Ah ok! Thanks for clarifying Bjorn!

cheers,
grant

>
> Bjorn
>
> > On Tue, Feb 28, 2023 at 10:05 PM Grant Grundler <grundler@chromium.org> wrote:
> > >
> > > Since correctable errors have been corrected (and counted), the dmesg output
> > > should not be reported as a warning, but rather as "informational".
> > >
> > > Otherwise, using a certain well known vendor's PCIe parts in a USB4 docking
> > > station, the dmesg buffer can be spammed with correctable errors, 717 bytes
> > > per instance, potentially many MB per day.
> > >
> > > Given the "WARN" priority, these messages have already confused the typical
> > > user that stumbles across them, support staff (triaging feedback reports),
> > > and more than a few linux kernel devs.
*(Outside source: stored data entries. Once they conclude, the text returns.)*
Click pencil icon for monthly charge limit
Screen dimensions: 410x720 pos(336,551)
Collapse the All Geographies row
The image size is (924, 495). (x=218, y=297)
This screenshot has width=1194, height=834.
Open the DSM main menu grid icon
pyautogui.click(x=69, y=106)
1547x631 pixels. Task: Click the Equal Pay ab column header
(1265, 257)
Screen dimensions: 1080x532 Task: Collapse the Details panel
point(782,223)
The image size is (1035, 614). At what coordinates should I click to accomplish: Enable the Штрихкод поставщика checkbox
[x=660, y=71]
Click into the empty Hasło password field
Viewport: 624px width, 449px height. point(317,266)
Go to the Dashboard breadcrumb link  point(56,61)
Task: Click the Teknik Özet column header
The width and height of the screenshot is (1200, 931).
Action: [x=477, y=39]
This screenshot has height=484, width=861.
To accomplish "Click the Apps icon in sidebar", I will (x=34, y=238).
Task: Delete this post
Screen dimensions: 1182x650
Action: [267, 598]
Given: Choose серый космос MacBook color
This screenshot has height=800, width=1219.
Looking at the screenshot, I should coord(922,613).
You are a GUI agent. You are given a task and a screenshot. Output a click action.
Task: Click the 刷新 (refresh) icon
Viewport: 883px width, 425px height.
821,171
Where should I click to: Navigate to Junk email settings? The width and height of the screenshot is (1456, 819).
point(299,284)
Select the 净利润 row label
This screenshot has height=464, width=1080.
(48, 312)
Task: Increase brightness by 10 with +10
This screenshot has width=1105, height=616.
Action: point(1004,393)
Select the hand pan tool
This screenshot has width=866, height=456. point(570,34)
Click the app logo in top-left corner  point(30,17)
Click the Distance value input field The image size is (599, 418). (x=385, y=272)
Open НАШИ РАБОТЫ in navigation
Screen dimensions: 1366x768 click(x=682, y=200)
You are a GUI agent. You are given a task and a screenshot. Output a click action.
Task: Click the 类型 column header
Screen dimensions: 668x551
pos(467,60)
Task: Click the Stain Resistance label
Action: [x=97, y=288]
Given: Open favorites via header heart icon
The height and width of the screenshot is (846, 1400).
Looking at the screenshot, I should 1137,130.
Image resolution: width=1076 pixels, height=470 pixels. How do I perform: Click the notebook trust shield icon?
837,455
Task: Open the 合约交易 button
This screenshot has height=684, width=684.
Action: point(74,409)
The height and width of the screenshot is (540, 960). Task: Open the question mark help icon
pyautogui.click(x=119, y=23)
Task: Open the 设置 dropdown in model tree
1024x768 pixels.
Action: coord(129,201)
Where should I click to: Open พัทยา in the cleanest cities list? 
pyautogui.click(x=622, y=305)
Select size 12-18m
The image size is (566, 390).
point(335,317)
Changing to INFO will hide these
> > > messages from most audiences.
> > >
> > > Signed-off-by: Grant Grundler <grundler@chromium.org>
> > > ---
> > > This patch will likely conflict with:
> > >   https://lore.kernel.org/all/20230103165548.570377-1-rajat.khandelwal@linux.intel.com/
> > >
> > > which I'd also like to see upstream. Please let me know to resubmit mine if Rajat's patch lands first. Or feel free to fix up this one.
> > >
> > >  drivers/pci/pcie/aer.c | 4 ++--
> > >  1 file changed, 2 insertions(+), 2 deletions(-)
> > >
> > > diff --git a/drivers/pci/pcie/aer.c b/drivers/pci/pcie/aer.c
> > > index f6c24ded134c..e4cf3ec40d66 100644
> > > --- a/drivers/pci/pcie/aer.c
> > > +++ b/drivers/pci/pcie/aer.c
> > > @@ -692,7 +692,7 @@ static void __aer_print_error(struct pci_dev *dev,
> > >
> > >         if (info->severity == AER_CORRECTABLE) {
> > >                 strings = aer_correctable_error_string;
> > > -               level = KERN_WARNING;
> > > +               level = KERN_INFO;
> > >         } else {
> > >                 strings = aer_uncorrectable_error_string;
> > >                 level = KERN_ERR;
> > > @@ -724,7 +724,7 @@ void aer_print_error(struct pci_dev *dev, struct aer_err_info *info)
> > >         layer = AER_GET_LAYER_ERROR(info->severity, info->status);
> > >         agent = AER_GET_AGENT(info->severity, info->status);
> > >
> > > -       level = (info->severity == AER_CORRECTABLE) ? KERN_WARNING : KERN_ERR;
> > > +       level = (info->severity == AER_CORRECTABLE) ? KERN_INFO : KERN_ERR;
> > >
> > >         pci_printk(level, dev, "PCIe Bus Error: severity=%s, type=%s, (%s)\n",
> > >                    aer_error_severity_string[info->severity],
> > > --
> > > 2.39.2.722.g9855ee24e9-goog
> > >
Bjorn Helgaas March 14, 2023, 7:38 p.m. UTC | #4
On Tue, Feb 28, 2023 at 10:04:53PM -0800, Grant Grundler wrote:
> Since correctable errors have been corrected (and counted), the dmesg output
> should not be reported as a warning, but rather as "informational".
> 
> Otherwise, using a certain well known vendor's PCIe parts in a USB4 docking
> station, the dmesg buffer can be spammed with correctable errors, 717 bytes
> per instance, potentially many MB per day.
> 
> Given the "WARN" priority, these messages have already confused the typical
> user that stumbles across them, support staff (triaging feedback reports),
> and more than a few linux kernel devs. Changing to INFO will hide these
> messages from most audiences.
> 
> Signed-off-by: Grant Grundler <grundler@chromium.org>
> ---
> This patch will likely conflict with:
>   https://lore.kernel.org/all/20230103165548.570377-1-rajat.khandelwal@linux.intel.com/
> 
> which I'd also like to see upstream. Please let me know to resubmit
> mine if Rajat's patch lands first. Or feel free to fix up this one.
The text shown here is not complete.